▸ The data:
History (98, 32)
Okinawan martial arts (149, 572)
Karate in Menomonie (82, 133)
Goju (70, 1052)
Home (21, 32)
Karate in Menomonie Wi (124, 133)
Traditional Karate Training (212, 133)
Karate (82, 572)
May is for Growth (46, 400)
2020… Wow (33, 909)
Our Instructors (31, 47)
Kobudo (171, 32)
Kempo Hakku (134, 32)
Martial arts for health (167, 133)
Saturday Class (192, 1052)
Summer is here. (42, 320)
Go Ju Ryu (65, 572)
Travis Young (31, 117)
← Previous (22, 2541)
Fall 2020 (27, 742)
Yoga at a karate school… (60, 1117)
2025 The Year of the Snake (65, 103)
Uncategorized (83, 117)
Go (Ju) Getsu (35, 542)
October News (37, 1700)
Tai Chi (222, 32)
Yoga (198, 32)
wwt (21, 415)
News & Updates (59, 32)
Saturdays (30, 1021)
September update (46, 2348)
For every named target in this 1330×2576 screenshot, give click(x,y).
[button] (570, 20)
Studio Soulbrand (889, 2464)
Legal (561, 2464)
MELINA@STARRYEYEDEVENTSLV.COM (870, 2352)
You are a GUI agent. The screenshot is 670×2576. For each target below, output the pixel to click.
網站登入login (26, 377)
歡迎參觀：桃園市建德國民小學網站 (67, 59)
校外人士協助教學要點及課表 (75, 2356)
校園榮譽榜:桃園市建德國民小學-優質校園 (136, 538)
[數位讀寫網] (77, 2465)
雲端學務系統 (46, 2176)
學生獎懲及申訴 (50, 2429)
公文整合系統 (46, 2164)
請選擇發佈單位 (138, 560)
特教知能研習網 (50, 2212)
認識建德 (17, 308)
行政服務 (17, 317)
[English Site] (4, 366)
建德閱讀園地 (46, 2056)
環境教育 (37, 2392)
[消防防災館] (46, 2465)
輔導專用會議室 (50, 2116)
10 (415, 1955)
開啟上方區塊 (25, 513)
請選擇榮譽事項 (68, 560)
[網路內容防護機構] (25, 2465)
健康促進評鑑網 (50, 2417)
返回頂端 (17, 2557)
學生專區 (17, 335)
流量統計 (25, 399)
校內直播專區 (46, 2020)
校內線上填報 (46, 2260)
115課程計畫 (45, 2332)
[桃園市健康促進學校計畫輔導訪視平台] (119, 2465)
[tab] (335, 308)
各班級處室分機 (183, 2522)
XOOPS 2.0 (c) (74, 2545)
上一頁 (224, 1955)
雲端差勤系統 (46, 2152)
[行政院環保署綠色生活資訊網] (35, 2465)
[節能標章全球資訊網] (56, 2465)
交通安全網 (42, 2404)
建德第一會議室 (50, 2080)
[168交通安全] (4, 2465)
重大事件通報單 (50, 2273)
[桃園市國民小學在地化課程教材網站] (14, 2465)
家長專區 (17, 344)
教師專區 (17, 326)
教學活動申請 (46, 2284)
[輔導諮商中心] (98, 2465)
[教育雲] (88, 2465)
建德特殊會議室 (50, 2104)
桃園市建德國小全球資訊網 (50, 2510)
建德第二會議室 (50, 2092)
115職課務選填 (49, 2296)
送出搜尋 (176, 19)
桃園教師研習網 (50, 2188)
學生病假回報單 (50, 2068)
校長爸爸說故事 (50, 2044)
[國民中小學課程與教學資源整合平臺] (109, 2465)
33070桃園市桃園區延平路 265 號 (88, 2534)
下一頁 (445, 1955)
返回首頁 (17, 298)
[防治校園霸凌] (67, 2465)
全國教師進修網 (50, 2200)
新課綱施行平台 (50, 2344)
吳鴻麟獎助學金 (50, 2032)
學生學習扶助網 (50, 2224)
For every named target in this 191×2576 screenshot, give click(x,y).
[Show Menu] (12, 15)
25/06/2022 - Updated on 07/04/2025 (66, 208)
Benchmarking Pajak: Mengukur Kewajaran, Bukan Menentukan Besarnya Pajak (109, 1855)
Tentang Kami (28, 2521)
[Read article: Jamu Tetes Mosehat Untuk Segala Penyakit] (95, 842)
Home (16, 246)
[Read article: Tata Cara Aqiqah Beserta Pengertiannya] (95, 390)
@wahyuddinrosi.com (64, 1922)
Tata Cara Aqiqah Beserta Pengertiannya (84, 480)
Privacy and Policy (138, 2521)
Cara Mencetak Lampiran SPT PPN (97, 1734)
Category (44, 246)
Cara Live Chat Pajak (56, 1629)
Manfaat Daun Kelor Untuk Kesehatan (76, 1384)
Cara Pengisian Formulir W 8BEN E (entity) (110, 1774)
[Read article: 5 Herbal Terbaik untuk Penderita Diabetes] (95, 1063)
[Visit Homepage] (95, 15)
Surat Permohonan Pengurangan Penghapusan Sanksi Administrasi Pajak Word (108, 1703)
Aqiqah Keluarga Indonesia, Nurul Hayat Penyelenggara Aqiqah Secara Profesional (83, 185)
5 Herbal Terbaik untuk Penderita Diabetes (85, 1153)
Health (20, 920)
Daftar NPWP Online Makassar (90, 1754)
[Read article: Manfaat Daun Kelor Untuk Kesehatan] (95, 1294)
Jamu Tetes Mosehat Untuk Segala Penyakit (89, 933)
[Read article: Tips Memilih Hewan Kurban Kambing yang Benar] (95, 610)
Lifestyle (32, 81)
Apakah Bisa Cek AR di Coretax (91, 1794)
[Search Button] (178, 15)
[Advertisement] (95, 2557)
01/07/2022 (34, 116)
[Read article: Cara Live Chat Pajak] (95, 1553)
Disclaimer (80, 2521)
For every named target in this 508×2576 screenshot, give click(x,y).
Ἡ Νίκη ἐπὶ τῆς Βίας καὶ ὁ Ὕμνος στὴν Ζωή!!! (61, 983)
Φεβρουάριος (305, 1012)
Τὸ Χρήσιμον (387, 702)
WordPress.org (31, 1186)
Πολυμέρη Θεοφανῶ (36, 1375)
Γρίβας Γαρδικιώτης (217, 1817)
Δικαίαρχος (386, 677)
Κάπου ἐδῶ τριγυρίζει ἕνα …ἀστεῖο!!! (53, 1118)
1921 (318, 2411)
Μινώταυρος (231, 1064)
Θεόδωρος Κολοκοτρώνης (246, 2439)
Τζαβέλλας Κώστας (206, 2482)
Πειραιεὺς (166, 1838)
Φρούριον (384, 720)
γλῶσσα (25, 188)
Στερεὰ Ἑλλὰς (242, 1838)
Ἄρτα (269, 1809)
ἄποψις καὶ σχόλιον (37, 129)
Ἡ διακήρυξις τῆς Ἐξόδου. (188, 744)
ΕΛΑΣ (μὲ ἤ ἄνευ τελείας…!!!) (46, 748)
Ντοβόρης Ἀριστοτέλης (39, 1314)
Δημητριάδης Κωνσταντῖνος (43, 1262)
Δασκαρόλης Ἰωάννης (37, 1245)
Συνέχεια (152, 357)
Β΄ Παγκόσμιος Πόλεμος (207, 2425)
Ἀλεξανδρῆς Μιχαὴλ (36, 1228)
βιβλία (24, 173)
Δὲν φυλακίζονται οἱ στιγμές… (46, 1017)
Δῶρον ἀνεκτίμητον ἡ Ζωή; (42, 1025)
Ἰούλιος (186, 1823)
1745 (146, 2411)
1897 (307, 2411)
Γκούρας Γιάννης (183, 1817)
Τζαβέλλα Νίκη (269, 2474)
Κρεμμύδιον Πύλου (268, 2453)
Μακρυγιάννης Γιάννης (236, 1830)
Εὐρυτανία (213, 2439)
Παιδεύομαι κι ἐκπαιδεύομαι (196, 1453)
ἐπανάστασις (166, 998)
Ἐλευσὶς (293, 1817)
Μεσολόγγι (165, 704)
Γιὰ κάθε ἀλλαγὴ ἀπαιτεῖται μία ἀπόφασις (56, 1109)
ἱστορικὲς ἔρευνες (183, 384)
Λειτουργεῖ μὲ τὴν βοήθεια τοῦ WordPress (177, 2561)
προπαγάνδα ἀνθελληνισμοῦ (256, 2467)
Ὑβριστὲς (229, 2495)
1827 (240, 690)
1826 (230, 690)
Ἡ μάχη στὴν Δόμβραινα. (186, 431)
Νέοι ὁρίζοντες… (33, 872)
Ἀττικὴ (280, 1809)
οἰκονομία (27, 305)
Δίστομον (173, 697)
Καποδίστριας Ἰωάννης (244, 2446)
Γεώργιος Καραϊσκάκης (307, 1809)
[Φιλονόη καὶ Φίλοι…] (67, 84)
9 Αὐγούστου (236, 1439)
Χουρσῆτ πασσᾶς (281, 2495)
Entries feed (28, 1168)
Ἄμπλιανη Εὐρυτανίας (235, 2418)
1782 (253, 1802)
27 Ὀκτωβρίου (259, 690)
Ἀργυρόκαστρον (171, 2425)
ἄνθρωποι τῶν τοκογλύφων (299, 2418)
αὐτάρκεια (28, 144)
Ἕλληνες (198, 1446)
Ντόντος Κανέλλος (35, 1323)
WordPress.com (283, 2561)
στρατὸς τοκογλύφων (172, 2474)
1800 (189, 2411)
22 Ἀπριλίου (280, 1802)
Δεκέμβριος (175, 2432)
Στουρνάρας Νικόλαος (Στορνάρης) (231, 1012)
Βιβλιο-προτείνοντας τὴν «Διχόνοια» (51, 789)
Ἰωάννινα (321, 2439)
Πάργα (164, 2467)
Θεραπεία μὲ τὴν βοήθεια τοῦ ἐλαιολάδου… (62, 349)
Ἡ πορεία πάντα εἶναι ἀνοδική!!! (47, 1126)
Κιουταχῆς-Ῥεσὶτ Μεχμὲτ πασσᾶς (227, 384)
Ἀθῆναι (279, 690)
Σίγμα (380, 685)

▸ Problem statement: Reproduce word for word the material above, beginning with the line that contains "Martial arts for health (167, 133)" and ending with the line that contains "[Read article: Jamu".

▸ Solution to this task:
Martial arts for health (167, 133)
Saturday Class (192, 1052)
Summer is here. (42, 320)
Go Ju Ryu (65, 572)
Travis Young (31, 117)
← Previous (22, 2541)
Fall 2020 (27, 742)
Yoga at a karate school… (60, 1117)
2025 The Year of the Snake (65, 103)
Uncategorized (83, 117)
Go (Ju) Getsu (35, 542)
October News (37, 1700)
Tai Chi (222, 32)
Yoga (198, 32)
wwt (21, 415)
News & Updates (59, 32)
Saturdays (30, 1021)
September update (46, 2348)
For every named target in this 1330×2576 screenshot, give click(x,y).
[button] (570, 20)
Studio Soulbrand (889, 2464)
Legal (561, 2464)
MELINA@STARRYEYEDEVENTSLV.COM (870, 2352)
You are a GUI agent. The screenshot is 670×2576. For each target below, output the pixel to click.
網站登入login (26, 377)
歡迎參觀：桃園市建德國民小學網站 (67, 59)
校外人士協助教學要點及課表 (75, 2356)
校園榮譽榜:桃園市建德國民小學-優質校園 (136, 538)
[數位讀寫網] (77, 2465)
雲端學務系統 (46, 2176)
學生獎懲及申訴 (50, 2429)
公文整合系統 (46, 2164)
請選擇發佈單位 (138, 560)
特教知能研習網 (50, 2212)
認識建德 (17, 308)
行政服務 (17, 317)
[English Site] (4, 366)
建德閱讀園地 (46, 2056)
環境教育 (37, 2392)
[消防防災館] (46, 2465)
輔導專用會議室 (50, 2116)
10 (415, 1955)
開啟上方區塊 (25, 513)
請選擇榮譽事項 (68, 560)
[網路內容防護機構] (25, 2465)
健康促進評鑑網 (50, 2417)
返回頂端 (17, 2557)
學生專區 (17, 335)
流量統計 (25, 399)
校內直播專區 (46, 2020)
校內線上填報 (46, 2260)
115課程計畫 (45, 2332)
[桃園市健康促進學校計畫輔導訪視平台] (119, 2465)
[tab] (335, 308)
各班級處室分機 (183, 2522)
XOOPS 2.0 (c) (74, 2545)
上一頁 (224, 1955)
雲端差勤系統 (46, 2152)
[行政院環保署綠色生活資訊網] (35, 2465)
[節能標章全球資訊網] (56, 2465)
交通安全網 (42, 2404)
建德第一會議室 (50, 2080)
[168交通安全] (4, 2465)
重大事件通報單 (50, 2273)
[桃園市國民小學在地化課程教材網站] (14, 2465)
家長專區 (17, 344)
教師專區 (17, 326)
教學活動申請 (46, 2284)
[輔導諮商中心] (98, 2465)
[教育雲] (88, 2465)
建德特殊會議室 (50, 2104)
桃園市建德國小全球資訊網 (50, 2510)
建德第二會議室 (50, 2092)
115職課務選填 (49, 2296)
送出搜尋 (176, 19)
桃園教師研習網 (50, 2188)
學生病假回報單 (50, 2068)
校長爸爸說故事 (50, 2044)
[國民中小學課程與教學資源整合平臺] (109, 2465)
33070桃園市桃園區延平路 265 號 (88, 2534)
下一頁 (445, 1955)
返回首頁 (17, 298)
[防治校園霸凌] (67, 2465)
全國教師進修網 (50, 2200)
新課綱施行平台 (50, 2344)
吳鴻麟獎助學金 (50, 2032)
學生學習扶助網 (50, 2224)
For every named target in this 191×2576 screenshot, give click(x,y).
[Show Menu] (12, 15)
25/06/2022 - Updated on 07/04/2025 (66, 208)
Benchmarking Pajak: Mengukur Kewajaran, Bukan Menentukan Besarnya Pajak (109, 1855)
Tentang Kami (28, 2521)
[Read article: Jamu Tetes Mosehat Untuk Segala Penyakit] (95, 842)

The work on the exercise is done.